I got to thinking about it, and wondered why it is that paper bags are, so often, 5 cents each or something in many cities across the US, while plastic bags tend to be free of charge. Surely it would make more sense to charge for plastic bags, which arguably have a larger negative environmental impact than paper bags. Why is this so? Why do we (stores) frequently pass this charge on to the customers?
-your friendly neighborhood grocery store bagger
Dear Mr. Rogers' Grocer,
They charge to discourage people from using paper (or plastic) and to encourage reusable bags. If you're also having to pay just for the things to carry your groceries in every time, it's supposed to make you want to just buy the reusable ones and stop polluting the environment. Sometimes, they also can use the 'bag tax' for government funding. But really, at the end of the day it's green legislation.
It seems to me that the decision to charge for paper instead of plastic was made by the store you work for, but I don't believe that's universal. In all the stores I've been in in Canada they didn't even offer paper bags, and charged for plastic. Some charge for both. There are also some (AWESOME) "Zero-Waste" stores where you just bring whatever you want to carry your groceries in, and they keep their goods in glass jars and such.

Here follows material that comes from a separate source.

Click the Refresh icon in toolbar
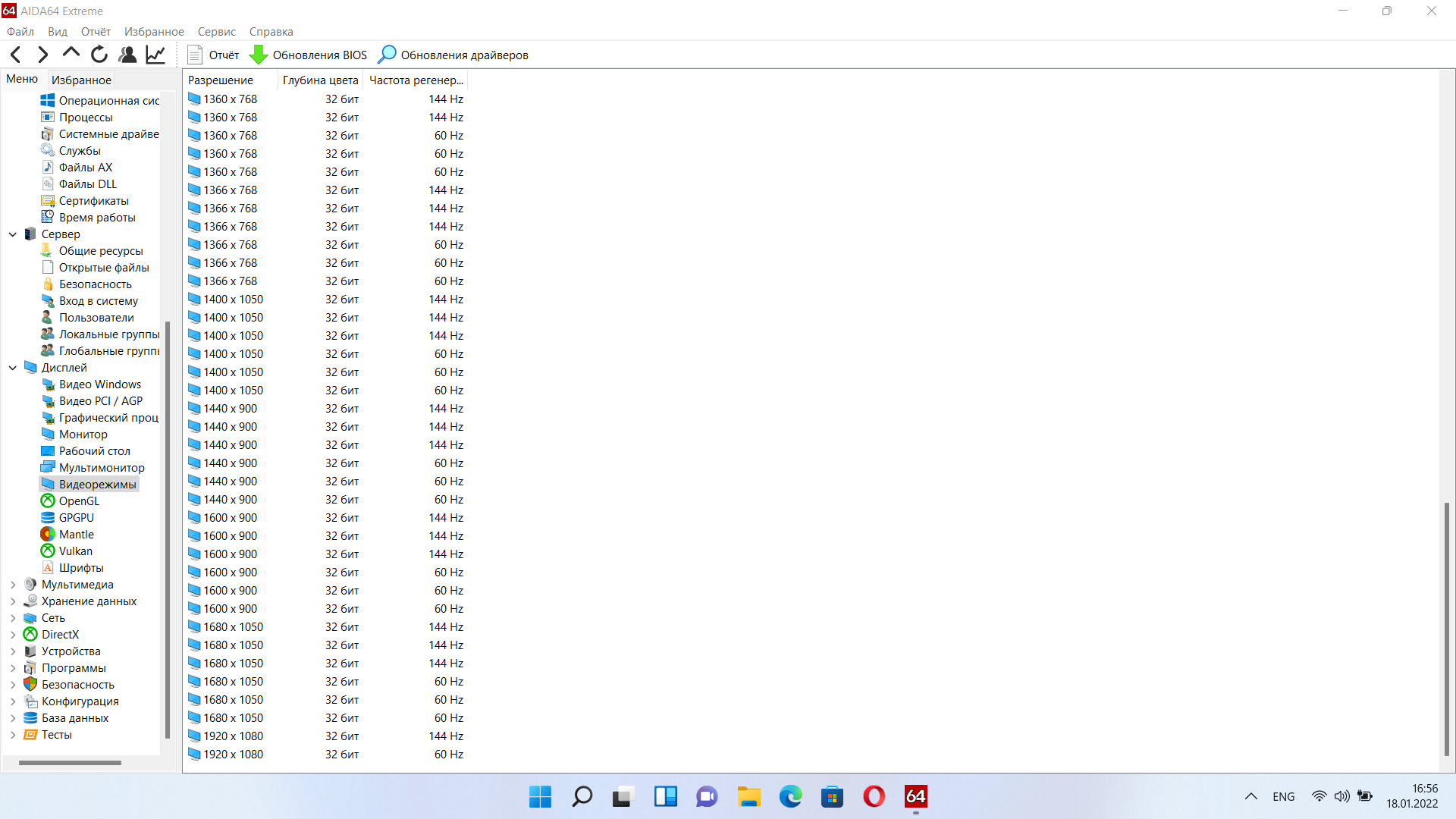The image size is (1456, 819). click(99, 55)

I think for a long time people were much more focused on 'save the trees' and not the 'microplastics are killing the entire ocean and getting in our bodies too' camp. That's definitely changing more, and I think they will honestly probably start charging for paper AND plastic, or just stop offering one or the other. I don't really think we can make a quantitative judgment on whether deforestation is worse than plastic production because they're both REALLY bad for the environment (I could very well be wrong.)